Greeting Card designed by Nccrypt for Redbubble

And in a third, God wears a glove and is spraying Adam’s hand with sanitiser. At times like these we need a sense of humour!

Distancing troubles us Christians because we know life is about following close behind Christ, and so being close to His Body the Church. That requires gathering in families, parishes and communities to receive word and sacrament, especially to receive Christ’s substance into our own in Holy Communion, and reaching out to assist the poor and lonely. Of course we must keep ourselves and each other safe, as Peter had in mind today when he told Jesus to self-isolate. But proper caution is no excuse for distancing ourselves emotionally or spiritually from others, for ware-housing our elderly and seeing them no more, for reducing human life to physical and economic health, or for ignoring other things that make life worth living and jobs worth keeping. “What profit is there for a man to gain the whole world and ruin his life?” Jesus asks today. Better to renounce every obstacle to closeness to Him and so be ready for the “Son of Man who is coming with his angels in the glory of the Father”.


Before Genuflecting

Because current circumstances continue to impede attendance at Mass and reception of Holy Communion, I invite those who are joining us by live-streaming to ask God that by spiritual communion you might receive the graces of sacramental communion. Offer this Mass and your hunger for the Eucharist for the safety of your loved ones, of yourselves and of our world.

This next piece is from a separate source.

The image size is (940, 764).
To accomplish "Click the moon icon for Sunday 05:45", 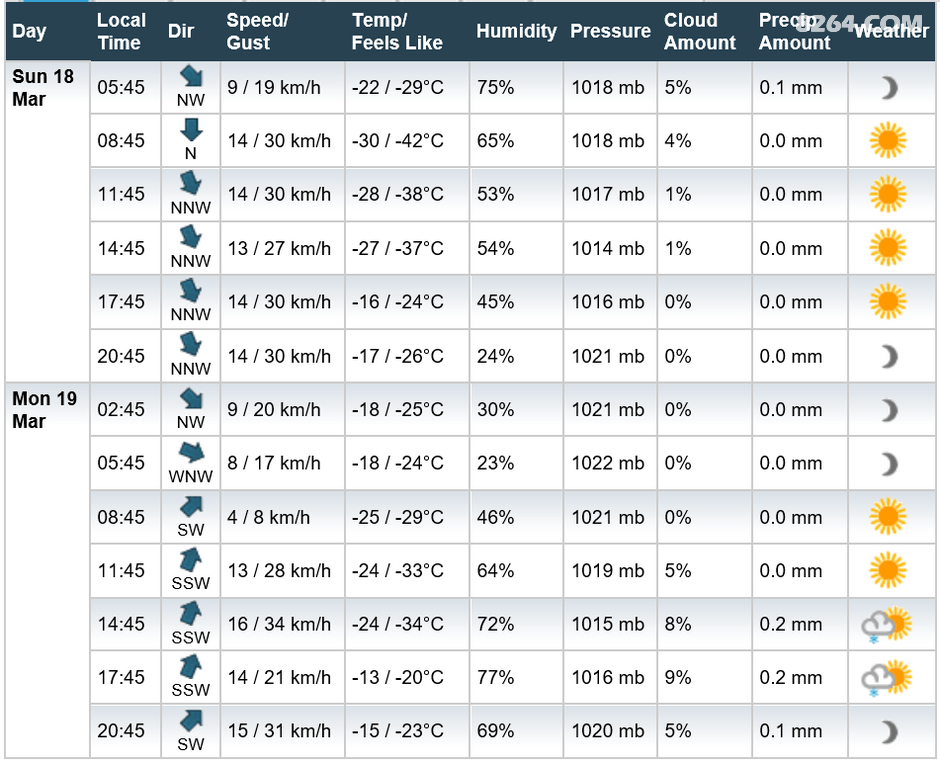I will click(889, 88).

[1]     Christian Smith et al., Soul Searching: the Religious and Spiritual Lives of American Teenagers (2005); Souls in Transition: The Religious and Spiritual Lives of Emerging Adults (2009); Lost in Transition: The Dark Side of Emerging Adulthood (2011); Young Catholic America: Emerging Adults In, Out of, and Gone from the Church (2014).

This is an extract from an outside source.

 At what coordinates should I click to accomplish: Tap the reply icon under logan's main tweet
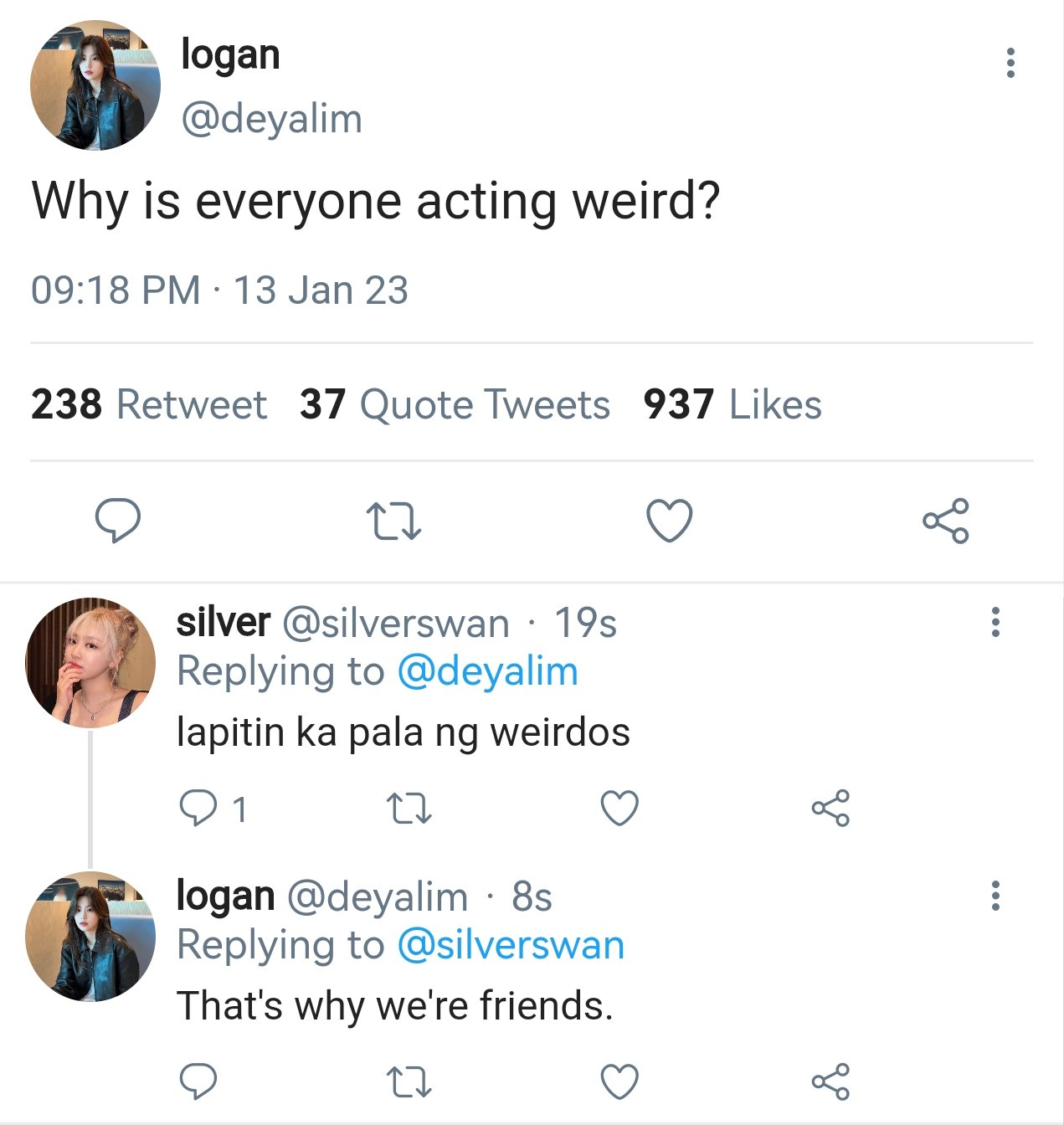click(x=117, y=521)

[2]     St Thomas Aquinas, Summa theologiae IIa Iae q. 33, esp. art. 1.

Welcome to St Mary’s Basilica in Sydney for the Solemn Mass for the 22nd Sunday of Ordinary Time. Some have gathered at this cathedral today and many more are joining us by livestreaming because of the ongoing COVID-19 crisis. I ask you again today, as I do each week, to join me in praying for those who have died from the virus this week past, especially in the state of Victoria, the sick and those caring for them, the anxious or at-risk, and those who are suffering economically, researching a cure or leading us through this crisis.

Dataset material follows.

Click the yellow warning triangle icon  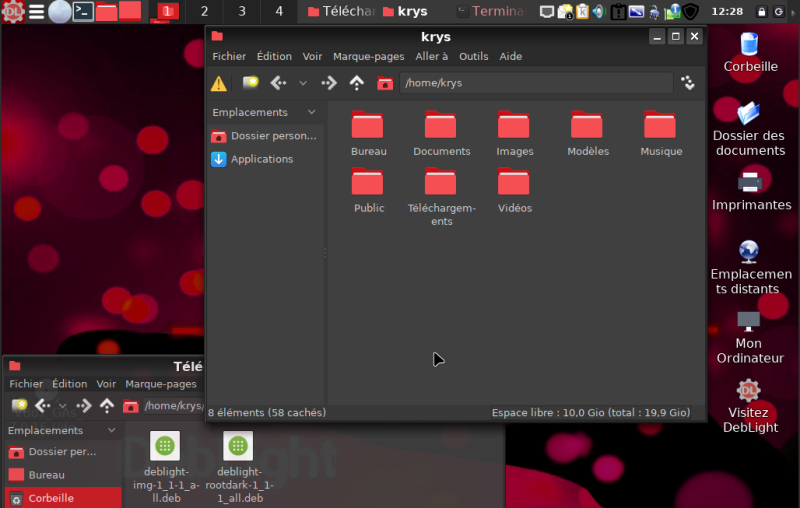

This week we buried from this cathedral Sr Mary Paul, the last surviving member of the Congregation of Our Lady Help of Christians. They served some of the most deprived people: the Aborigines of Palm Island, homeless women and children in Surry Hills, the elderly and invalid; for decades they were also a very welcome maternal presence in the Sydney seminaries looking after our seminarians. We give thanks for their great service to the Church of Australia. And we pray for the renewal of religious life in our land.

To everyone present, physically or virtually, a very warm welcome!